Die AfD verlor gegenüber der vorherigen Bundestagswahl insgesamt 2,3 Prozentpunkte und bleibt mit insgesamt 9,0 Prozent der Zweitstimmen fünftstärkste Partei in der Doppelstadt. Die meisten Wähler mobilisierte die Partei in der Johann-Peter-Hebelschule in Tiengen mit 15,5 Prozent, die wenigsten in der Gemeindehalle Eschbach mit knapp vier Prozent. Die AfD-Kandidatin Andrea Zürcher aus Stühlingen holte mit 15,6 Prozent ihr bestes Ergebnis im Klettgau-Gymnasium in Tiengen, die wenigsten Wähler überzeugte die 38-jährige Referentin auch bei den Erststimmen in der Gemeindehalle Eschbach mit knapp vier Prozent.
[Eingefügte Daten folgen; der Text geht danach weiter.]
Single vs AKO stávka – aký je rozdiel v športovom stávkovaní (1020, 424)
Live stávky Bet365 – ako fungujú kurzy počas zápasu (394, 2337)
Die Linke erzielte in fast allen Stimmbezirken unter fünf Prozent. Ihr höchstes Ergebnis bei den Zweitstimmen fuhr die Partei mit 5,38 Prozent im Hochrhein-Gymnasium in Waldshut ein. Ihr niedrigstes Ergebnis lag im Pfarrsaal Waldkirch mit 0,65 Prozent. Insgesamt kam die Partei auf 2,9 Prozent, was einem Rückgang um 2,9 Prozentpunkte gegenüber 2017 entspricht. Kandidat Robert Kuhlmann aus Grenzach-Wyhlen konnte mit 5,4 Prozent die meisten Wähler in Indlekofen überzeugen. In der CDU-Hochburg Aichen stimmte kein einziger Wähler für den Linken.